● WORK INSTRUCTIONS: From the line containing "Screen dimensions: 325x324" down to the line containing "Task: Select the Mod Accuracy softkey" in the records below, reproduce every line exactly, ends included, and omit all others.

● EXERCISE MATERIAL:
+ + +

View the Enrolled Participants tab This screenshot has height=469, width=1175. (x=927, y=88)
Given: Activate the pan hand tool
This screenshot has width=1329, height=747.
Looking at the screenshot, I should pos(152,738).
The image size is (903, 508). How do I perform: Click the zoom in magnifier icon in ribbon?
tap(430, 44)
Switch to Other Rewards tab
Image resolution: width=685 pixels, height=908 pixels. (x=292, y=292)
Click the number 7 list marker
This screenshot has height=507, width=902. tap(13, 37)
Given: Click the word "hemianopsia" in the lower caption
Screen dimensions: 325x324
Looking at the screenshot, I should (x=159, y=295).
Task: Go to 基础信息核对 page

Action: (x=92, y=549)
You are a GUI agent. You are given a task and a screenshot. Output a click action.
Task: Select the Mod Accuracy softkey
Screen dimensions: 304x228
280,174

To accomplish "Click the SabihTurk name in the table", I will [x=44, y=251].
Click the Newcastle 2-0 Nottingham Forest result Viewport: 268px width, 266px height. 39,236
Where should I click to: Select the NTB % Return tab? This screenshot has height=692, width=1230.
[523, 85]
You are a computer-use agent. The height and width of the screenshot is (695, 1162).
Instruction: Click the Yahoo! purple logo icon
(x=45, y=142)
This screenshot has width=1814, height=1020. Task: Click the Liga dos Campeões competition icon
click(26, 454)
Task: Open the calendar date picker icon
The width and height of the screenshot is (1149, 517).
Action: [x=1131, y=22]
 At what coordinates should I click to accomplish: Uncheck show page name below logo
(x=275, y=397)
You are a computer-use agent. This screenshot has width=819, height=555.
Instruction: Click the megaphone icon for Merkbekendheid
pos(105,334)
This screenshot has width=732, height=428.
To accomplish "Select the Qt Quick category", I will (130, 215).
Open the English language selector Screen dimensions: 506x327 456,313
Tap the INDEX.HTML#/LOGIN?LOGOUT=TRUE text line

+ + +

● RESULT:
Screen dimensions: 325x324
Looking at the screenshot, I should (x=159, y=295).
Task: Go to 基础信息核对 page

Action: (x=92, y=549)
You are a GUI agent. You are given a task and a screenshot. Output a click action.
Task: Select the Mod Accuracy softkey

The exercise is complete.